Occasionally we are asked, isn’t it important for teachers to listen to their students read aloud? Our vision is not to reduce the amount of time teachers spend listening to their students read: there is great value in a teacher gaining a deep and qualitative perspective on their students’ reading. Rather, ROAR intends to lift the burden of assessment so that teachers can spend more time working individually with students on reading skills, providing the instruction and intervention students need, and less time administering and scoring assessments. With assessments done silently in a group administration format, teachers are given more time to focus on teaching rather than assessing. Professional development can be focused on instruction rather than compliance with assessment.

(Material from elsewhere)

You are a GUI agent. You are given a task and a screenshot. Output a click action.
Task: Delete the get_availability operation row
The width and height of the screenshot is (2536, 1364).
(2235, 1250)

Another common question we receive is, why doesn’t ROAR use speech-recognition software for group-administered oral reading assessments? The promise of speech-recognition is exciting and will have many implications for educational technology. At this time, the cutting-edge of speech-recognition technology is still highly biased against several language groups (Koenecke et al. 2020), and it is only appropriate for very specific use cases in foundational reading skills assessment across a linguistically diverse population (Wu et al. 2019; Hannah, Kim, and Jang 2022). These algorithms will improve quickly over time, but ROAR only currently integrates this technology for one specific use case – Rapid Automatized Naming Section 9.2.1. Importantly, even though improved automated speech recognition algorithms could, in theory, lift the burden of scoring, there are major threats to validity for group administered assessments that involve reading out loud. In a group setting, students would hear the verbal responses of their peers, which would cause a) distractions, b) confusion and, c) input that may influence responses (e.g., hearing another student’s answer). Thus, even as speech recognition algorithms improve, concerns about validity will always remain if verbal assessments are administered in a group setting.

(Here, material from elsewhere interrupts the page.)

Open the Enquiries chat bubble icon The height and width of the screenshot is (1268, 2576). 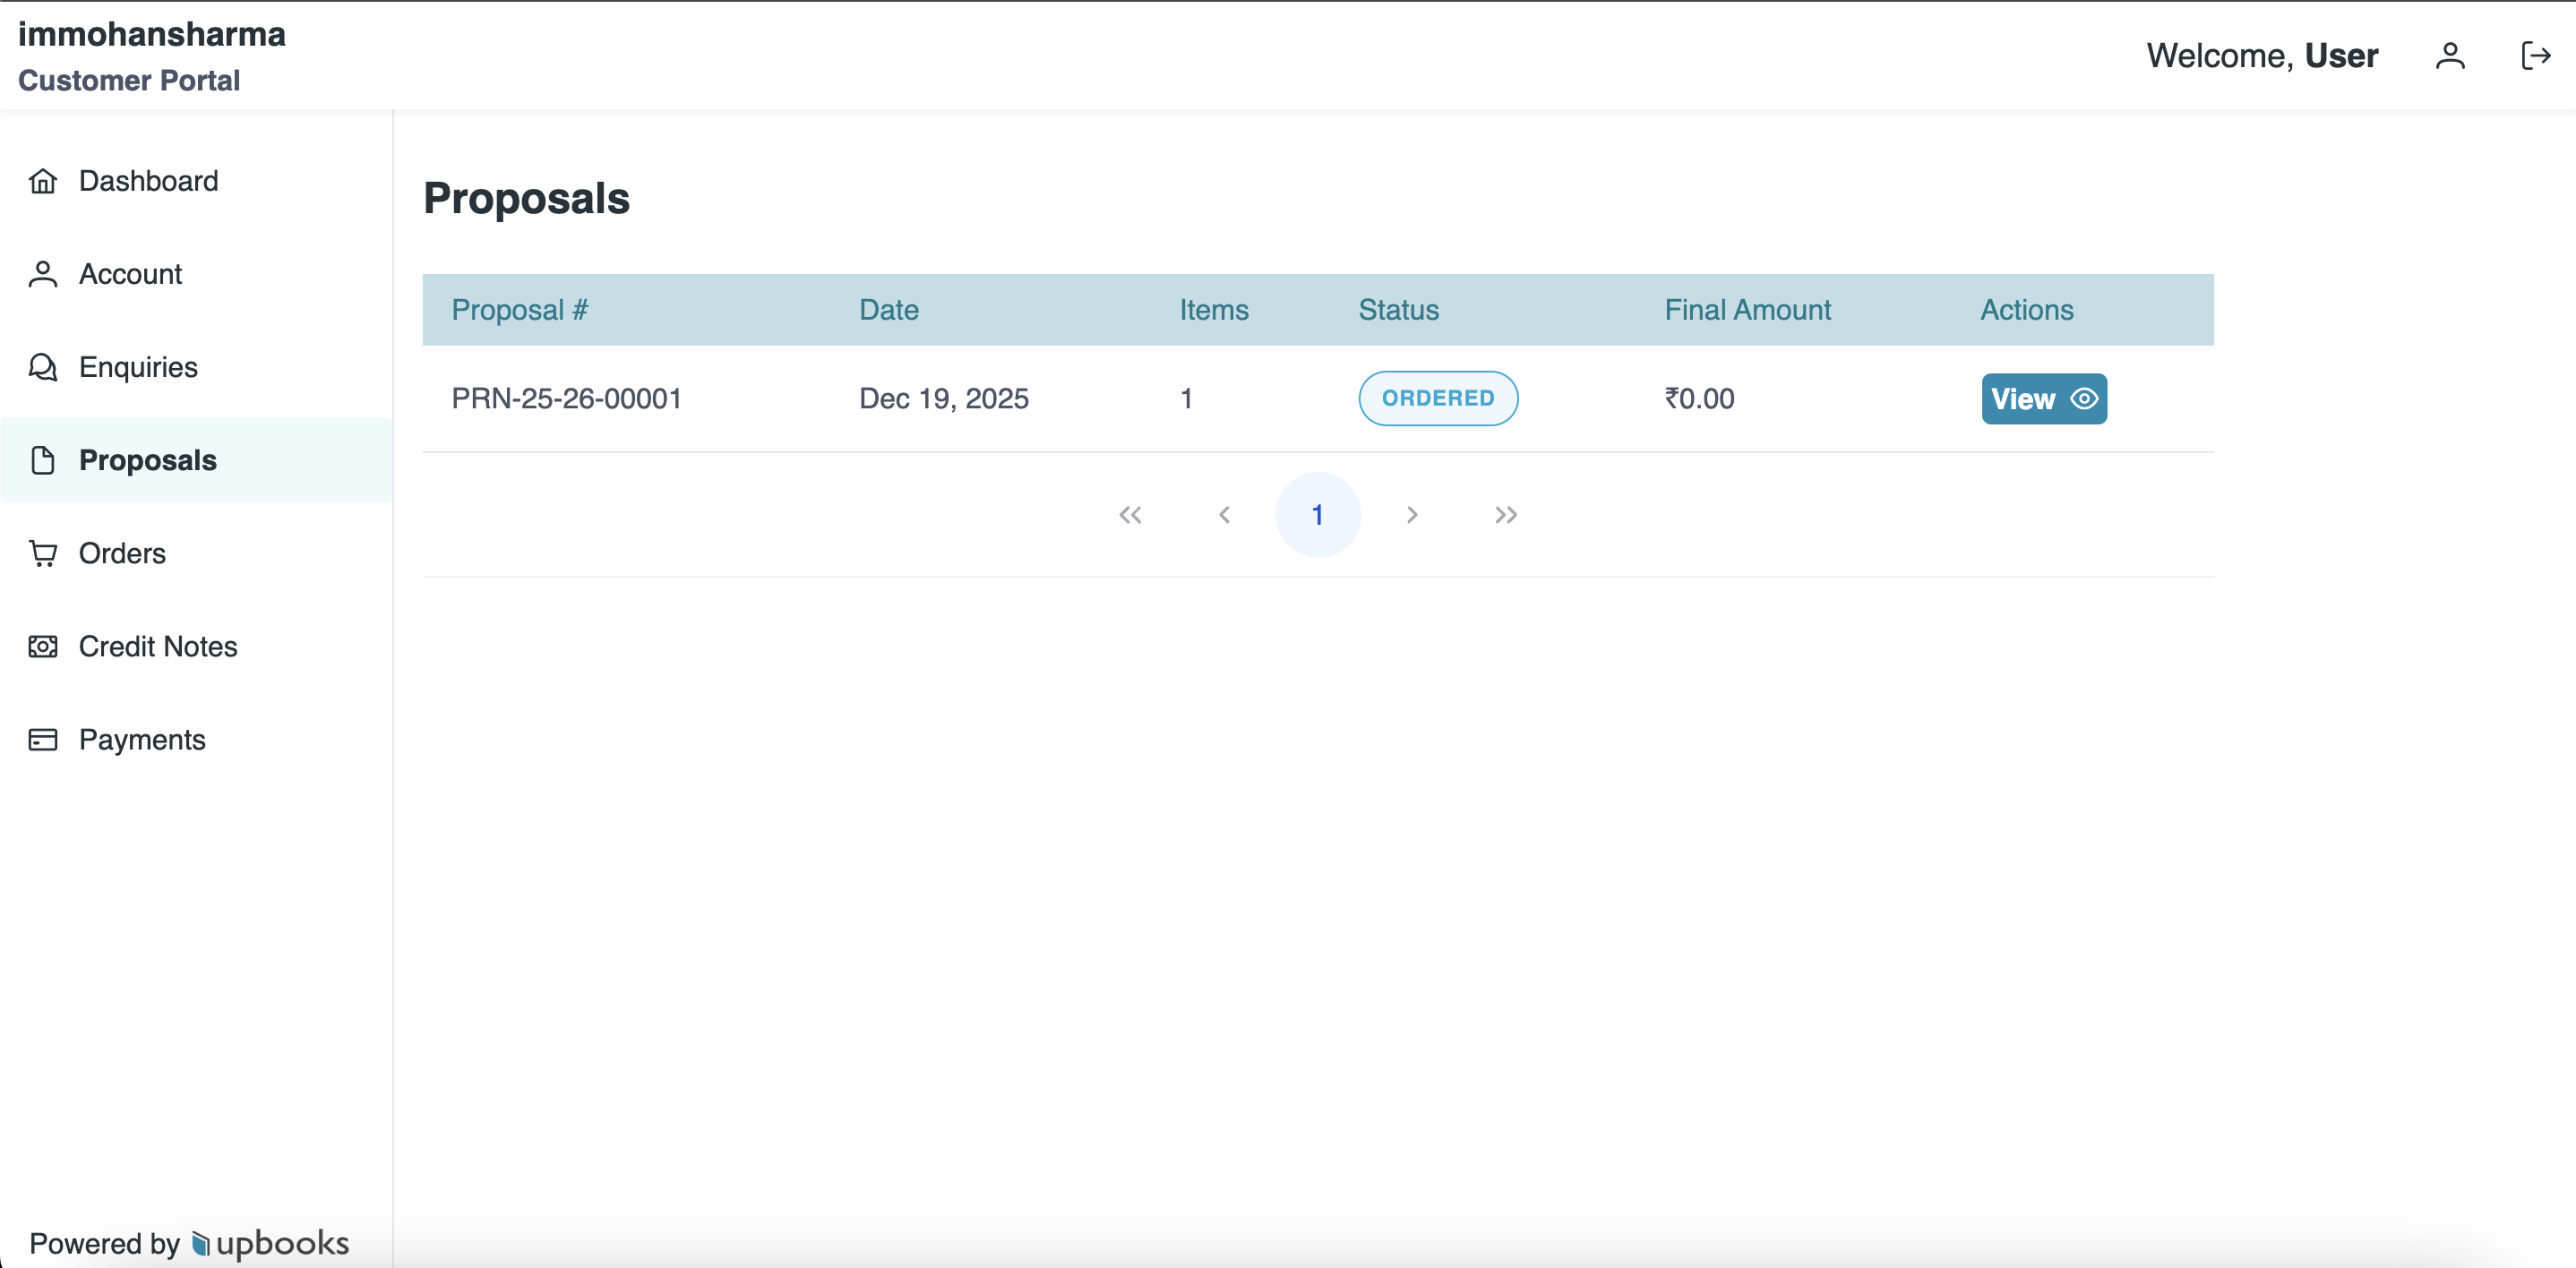[x=42, y=367]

Overall, from a practical standpoint, silent and automated assessments allow for greater scale and efficiency and have much lower demands on resources. Careful design and validation can mitigate worries about bias across different varieties of spoken English. Further, automated assessment and scoring eliminates issues with inter-rater reliability, where different test administrators may score a student differently based on their varying levels of training, experience, and other factors. From a theoretical standpoint, by remaining a silent-reading assessment, ROAR captures the information that informs the screening of dyslexia and foundational reading skills (Chapter 9) in a way that is accurate, reliable, and valid while also having the benefit of being administered in a group setting.

References

Brown, Megan C, Daragh E Sibley, Julie A Washington, Timothy T Rogers, Jan R Edwards, Maryellen C MacDonald, and Mark S Seidenberg. 2015. “Impact of Dialect Use on a Basic Component of Learning to Read.” Front. Psychol. 6 (March): 196.
Hannah, L, H Kim, and E E Jang. 2022. “Investigating the Effects of Task Type and Linguistic Background on Accuracy in Automated Speech Recognition Systems: Implications for Use in Language Assessment of Young Learners.” Lang. Assess. Q. 19 (3): 289–313.
Koenecke, Allison, Andrew Nam, Emily Lake, Joe Nudell, Minnie Quartey, Zion Mengesha, Connor Toups, John R Rickford, Dan Jurafsky, and Sharad Goel. 2020. “Racial Disparities in Automated Speech Recognition.” Proc. Natl. Acad. Sci. U. S. A. 117 (14): 7684–89.
Washington, J A, and M S Seidenberg. 2021. “Teaching Reading to African American Children: When Home and School Language Differ.” American Educator.
Wu, Fei, Leibny Paola García-Perera, Daniel Povey, and Sanjeev Khudanpur. 2019. “Advances in Automatic Speech Recognition for Child Speech Using Factored Time Delay Neural Network.” In Interspeech 2019. ISCA: ISCA.